Migration from the Newly Independent States: 25 Years After the Collapse of the USSR
After the dissolution of the USSR on December 26, 1991, virtually overnight, populations of most former Soviet republics were given the right to leave their country. Following this, the post-Soviet states have become one of the centers of global migration movements. Furthermore, migration flows among the former Soviet republics were transformed from an internal phenomenon to an external one. This "Great Migration," in which millions of people are involved, motivates this book, in which authors from 15 countries have teamed up to summarize the movement of population over the post-Soviet territories, both within the newly independent states and to and from other countries over the past 25 years. This book focuses on the volume of migration flows, the number and sociodemographic characteristics of migrants, migration determinants and the situation of migrants in receiving countries.

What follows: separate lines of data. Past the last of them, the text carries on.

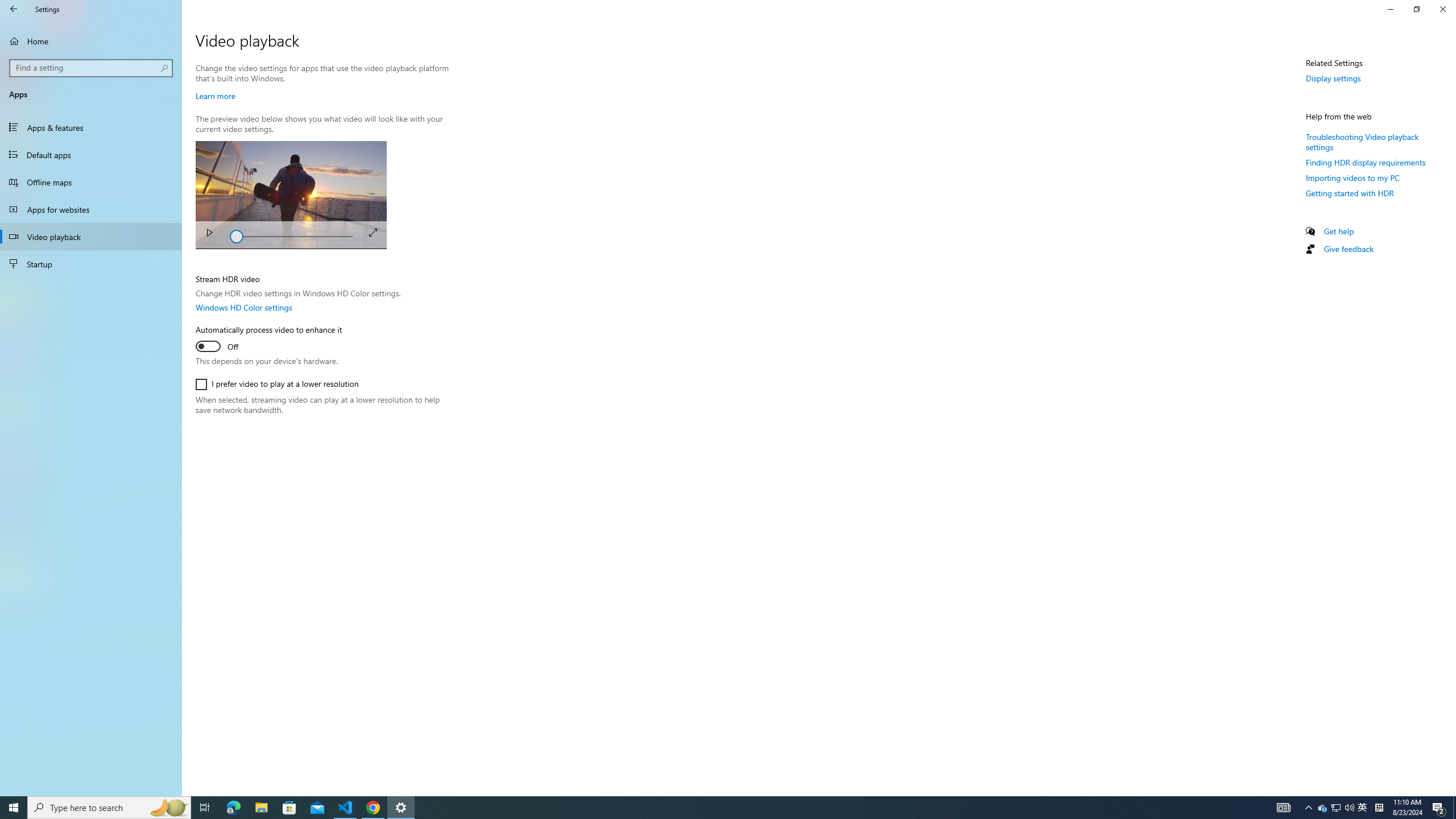 The image size is (1456, 819). Describe the element at coordinates (208, 234) in the screenshot. I see `'Play'` at that location.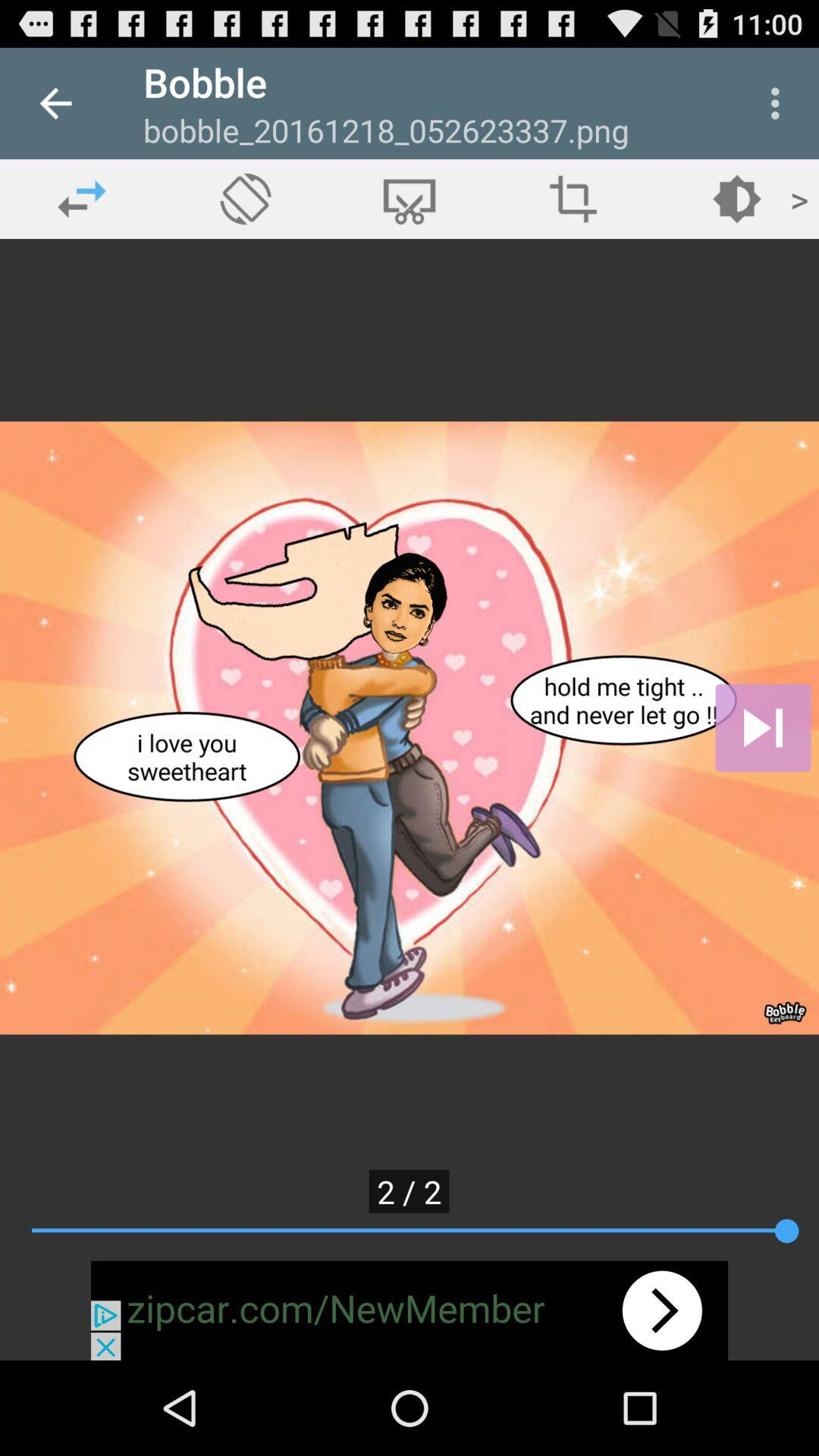 The image size is (819, 1456). Describe the element at coordinates (763, 728) in the screenshot. I see `next` at that location.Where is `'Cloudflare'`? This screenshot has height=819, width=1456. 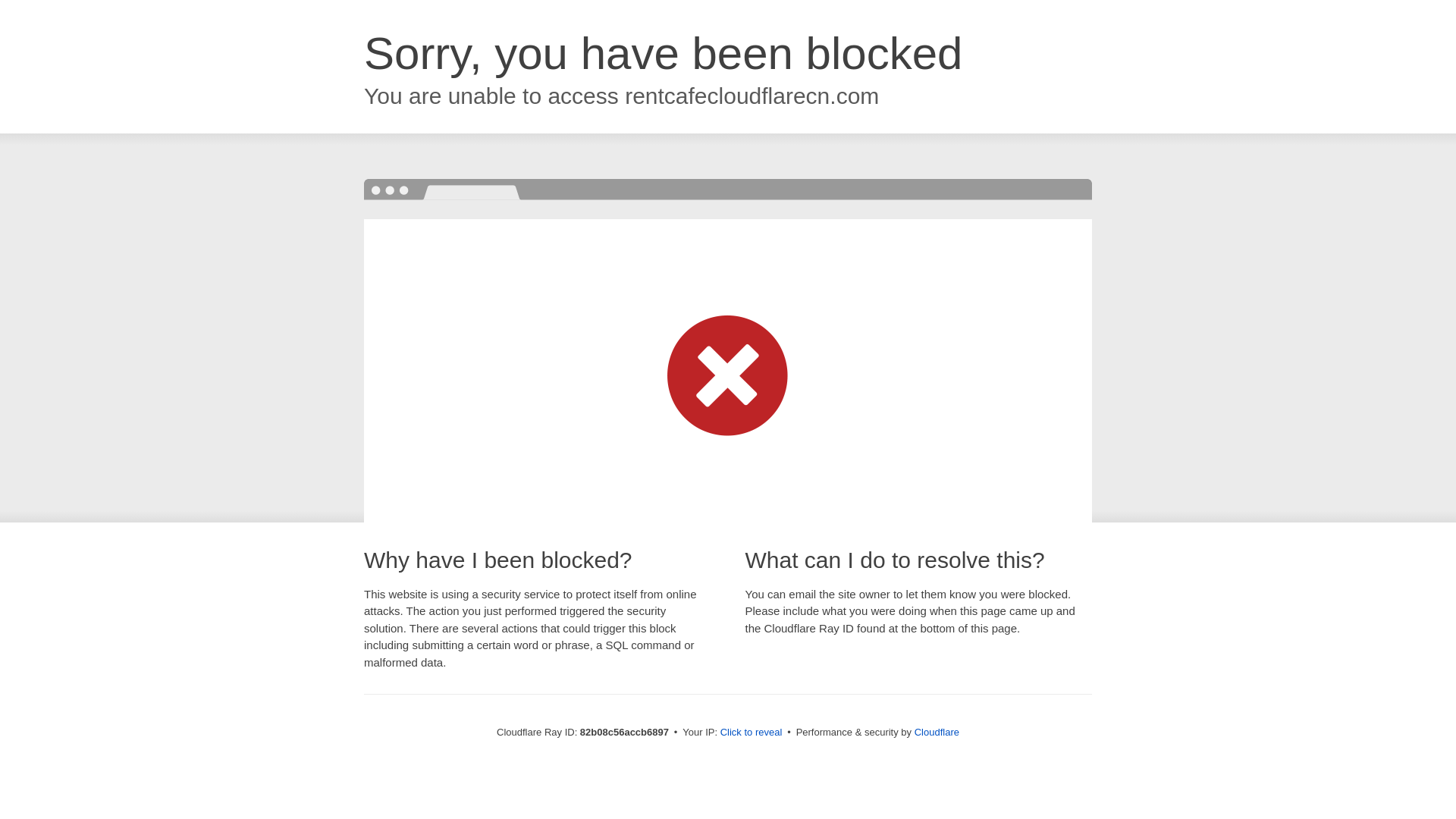 'Cloudflare' is located at coordinates (936, 731).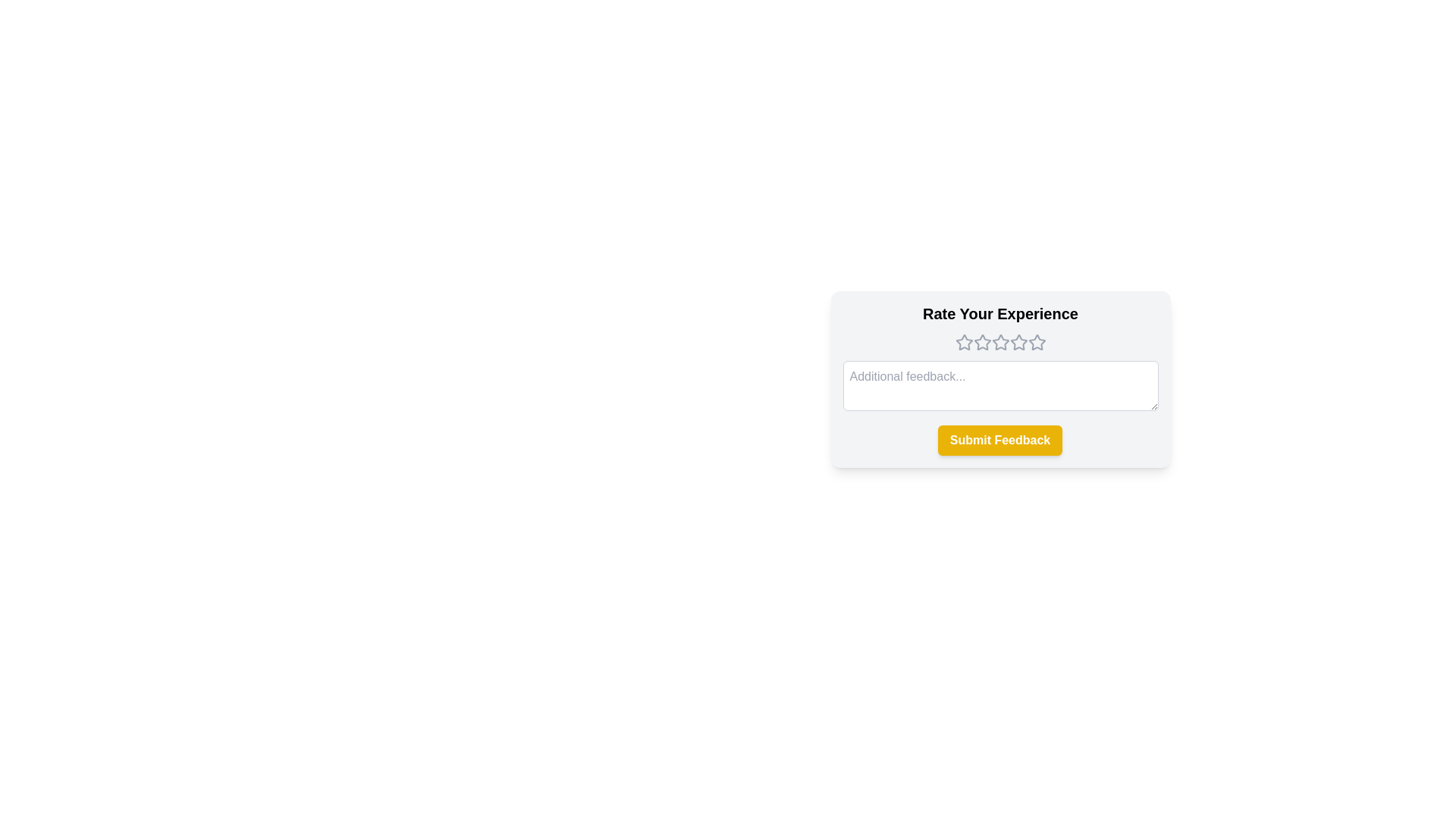  What do you see at coordinates (1000, 342) in the screenshot?
I see `the fourth star icon in the rating system` at bounding box center [1000, 342].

The authors, who include demographers, economists, geographers, anthropologists, sociologists, and political scientists, use varying methods in their contributions, which are informed by their research areas and disciplinary traditions. They rely on all available sources of information: censuses, administrative statistics, the results of mass sample surveys, and in-depth interviews.
Post-Soviet population movements represent a major contemporary migration network, and because they form an important demographic background to ongoing political, economic, and social change in Eurasia. The editors thus hope this volume will appeal not only to the scientific community, but also to other readers who seek to understand the role of migration in the development of post-Soviet states and their relations with the rest of the world.